More recently, Narayanan said, Arizona Youth Climate Strike has been pushing for better climate education. She and a few other students, members of Arizona Youth Climate Strike and other groups, are in the early stages of crafting a bill for the 2020 legislative session.  They've been working on the legislation with Democratic State Senator Juan Mendez.

"We're figuring out what we want to put in there," Narayanan said. "So it's really in the beginning."

Mendez said that he had developed a few options to share with the students, but that how they ultimately decide to pursue their goals of climate education is up to them.

"They want there to be some kind of class that focuses on educating youth about the environment. It doesn't necessarily have to be climate-focused," he said.

Mendez acknowledged that while such an initiative might struggle to gain traction in a state like Arizona, he saw it as a learning opportunity for students to understand the myriad ways of working through the political system. Even if a bill doesn't become law, students could bring their ideas to local school boards, he suggested.

"If they don’t feel like they can bring their ideas to the system and contribute to the conversation, they’re never going to be engaged at the level we need them to be," he said.

Mendez said he plans to attend Friday's rally. 

The event promises to be different from past climate actions in Phoenix. Previous town halls, protests, rallies, and walkouts have focused on infrastructural changes. They've featured state legislators as speakers, and they've drawn around 100 to 200 people — a fraction of the participation expected on Friday.

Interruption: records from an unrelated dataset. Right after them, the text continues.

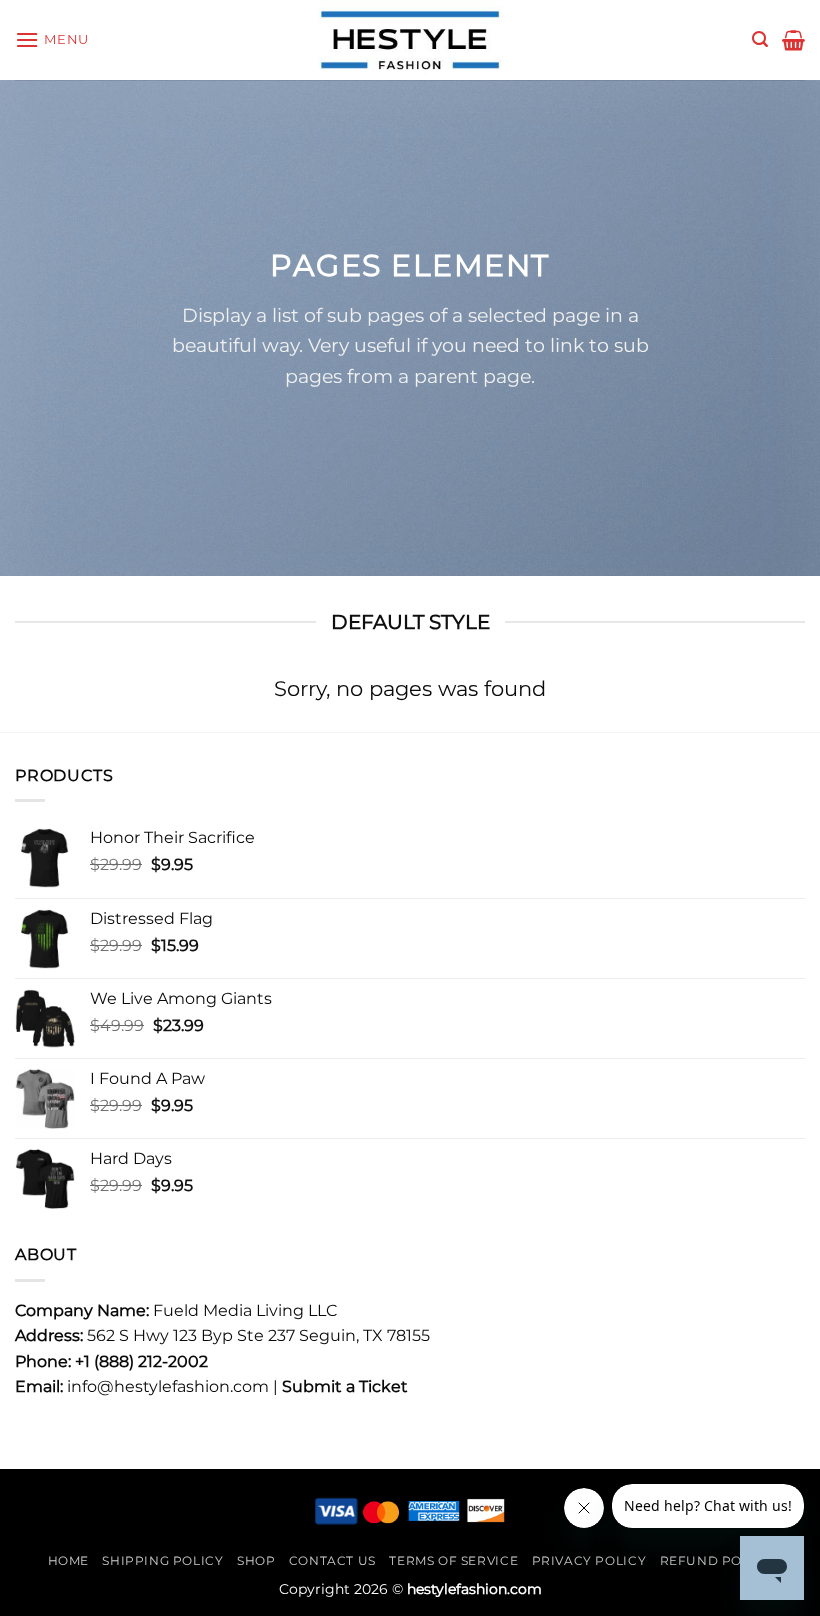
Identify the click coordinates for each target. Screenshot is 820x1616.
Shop (256, 1560)
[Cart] (793, 40)
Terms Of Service (453, 1560)
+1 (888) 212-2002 (141, 1361)
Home (68, 1560)
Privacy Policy (589, 1560)
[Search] (760, 39)
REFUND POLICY (716, 1560)
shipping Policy (162, 1560)
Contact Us (332, 1560)
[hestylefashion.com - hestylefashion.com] (410, 40)
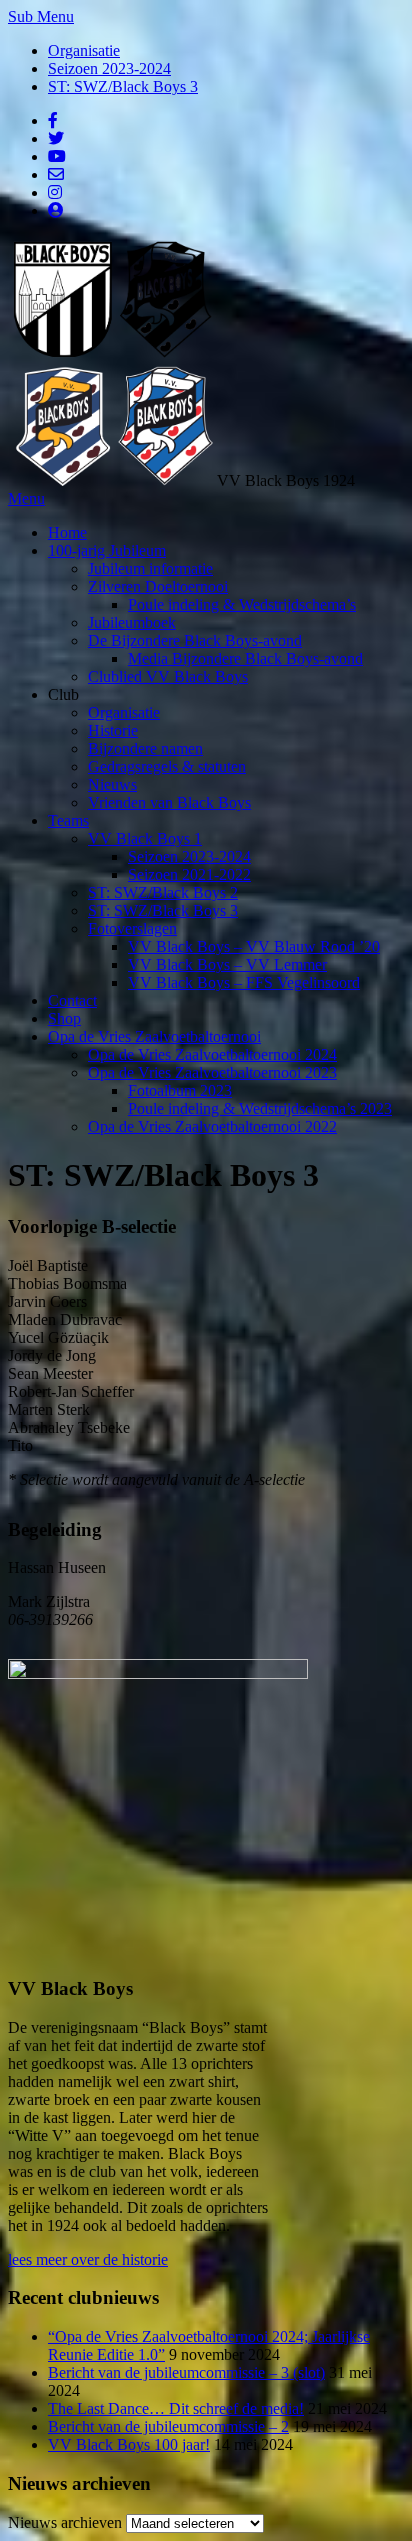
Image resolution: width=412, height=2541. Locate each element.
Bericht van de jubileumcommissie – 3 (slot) (186, 2372)
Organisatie (84, 50)
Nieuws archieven (65, 2522)
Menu (26, 498)
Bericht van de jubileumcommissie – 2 (168, 2426)
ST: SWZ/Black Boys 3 (123, 86)
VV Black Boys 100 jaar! (129, 2444)
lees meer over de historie (88, 2259)
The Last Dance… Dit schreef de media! (176, 2408)
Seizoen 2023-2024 (109, 68)
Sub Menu (41, 16)
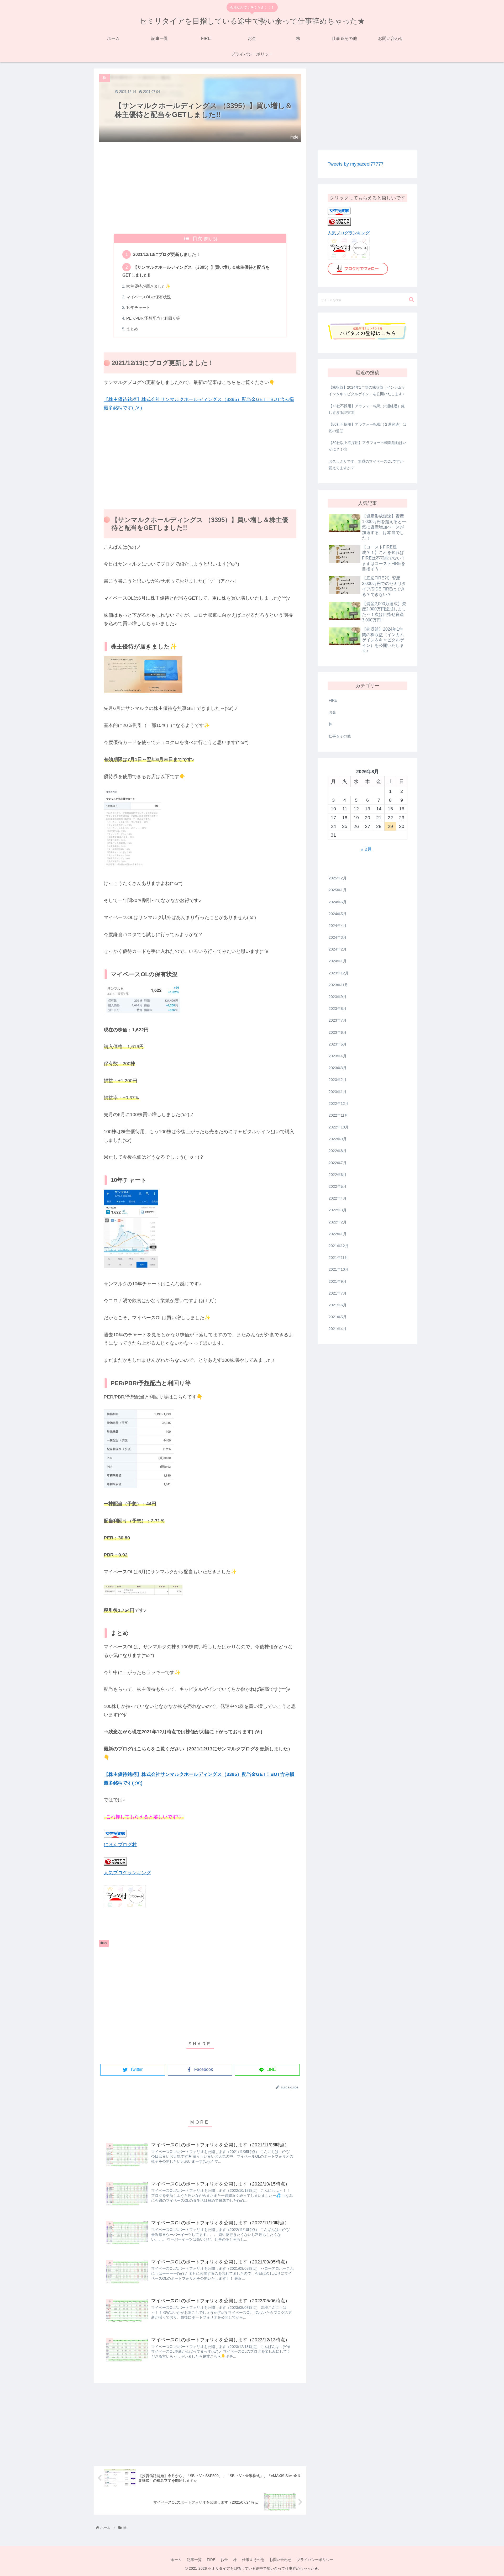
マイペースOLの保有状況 (148, 297)
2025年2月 (337, 878)
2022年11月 (338, 1115)
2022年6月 (337, 1175)
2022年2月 (337, 1222)
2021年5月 (337, 1317)
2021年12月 (339, 1246)
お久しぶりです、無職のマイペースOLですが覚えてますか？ (366, 464)
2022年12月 (339, 1103)
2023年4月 (337, 1056)
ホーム (176, 2560)
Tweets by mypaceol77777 (356, 164)
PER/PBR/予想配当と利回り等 (153, 318)
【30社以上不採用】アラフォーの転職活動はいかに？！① (367, 446)
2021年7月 (337, 1293)
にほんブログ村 (120, 1844)
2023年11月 (338, 985)
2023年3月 (337, 1068)
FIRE (333, 700)
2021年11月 (338, 1257)
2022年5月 (337, 1186)
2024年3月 (337, 937)
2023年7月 (337, 1020)
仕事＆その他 (340, 736)
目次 (197, 238)
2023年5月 (337, 1044)
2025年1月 (337, 890)
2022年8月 (337, 1151)
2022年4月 (337, 1198)
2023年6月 (337, 1032)
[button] (411, 300)
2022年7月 (337, 1163)
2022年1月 (337, 1234)
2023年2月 (337, 1080)
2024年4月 (337, 925)
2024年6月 (337, 902)
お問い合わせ (280, 2560)
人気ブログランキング (127, 1872)
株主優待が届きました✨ (148, 286)
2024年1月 (337, 961)
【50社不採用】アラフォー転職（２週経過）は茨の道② (367, 427)
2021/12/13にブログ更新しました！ (166, 254)
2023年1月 (337, 1092)
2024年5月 (337, 914)
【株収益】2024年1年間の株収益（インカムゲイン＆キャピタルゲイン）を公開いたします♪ (367, 390)
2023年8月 (337, 1008)
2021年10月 (339, 1270)
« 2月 (366, 849)
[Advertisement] (200, 188)
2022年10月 (339, 1127)
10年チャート (138, 307)
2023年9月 (337, 997)
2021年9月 (337, 1281)
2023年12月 (339, 973)
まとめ (132, 329)
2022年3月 (337, 1210)
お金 (332, 712)
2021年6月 (337, 1305)
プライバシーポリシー (315, 2560)
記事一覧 (194, 2560)
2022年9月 (337, 1139)
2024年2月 (337, 949)
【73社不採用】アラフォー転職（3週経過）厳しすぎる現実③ (367, 409)
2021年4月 (337, 1329)
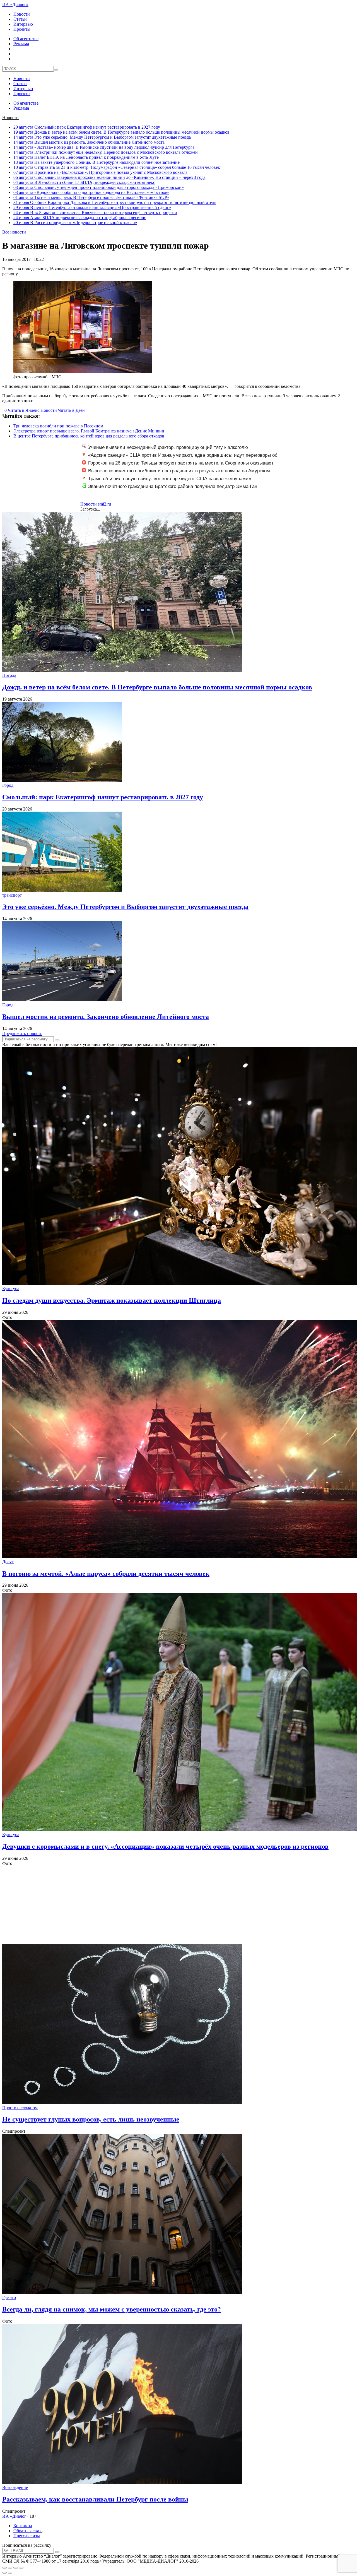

This time, no elected officials will be speaking. "They've kind of monopolized the conversation," Narayanan said, before quickly adding that the group nevertheless appreciates its elected allies. "We'd rather have earnest testimony — we'd rather have them listen to the youth."

The rally will also be "a lot more intersectional," Narayanan said, with indigenous, Latinx, and African-American groups slated to participate. Latino environmental advocacy group Chispa Arizona and local chapters of Elders for Climate Action and the youth climate group Sunrise Movement would be there, she said.

The sheer number of people who have signed up is "more than we've ever had before." She acknowledged that not everyone who pledges to show is guaranteed to, but she still expects at least 400 people.

Another global strike is scheduled for September 27.

Narayanan attributed the increased interest to an increasing sense of urgency, among Phoenicians and Arizonans, over climate change. Recent news stories laying out the ongoing consequences of climate change — the deadly heat, looming water cutbacks, and rising utility costs — have forced people to acknowledge global warming's impact on their lives.

With a 2 p.m. start time, a lot of seniors who plan to attend the strike won't actually have to miss much school, Narayanan said, but she plans to skip the full day and call in sick.

"I don't have time to go to school," she said, "because I have something more important to do."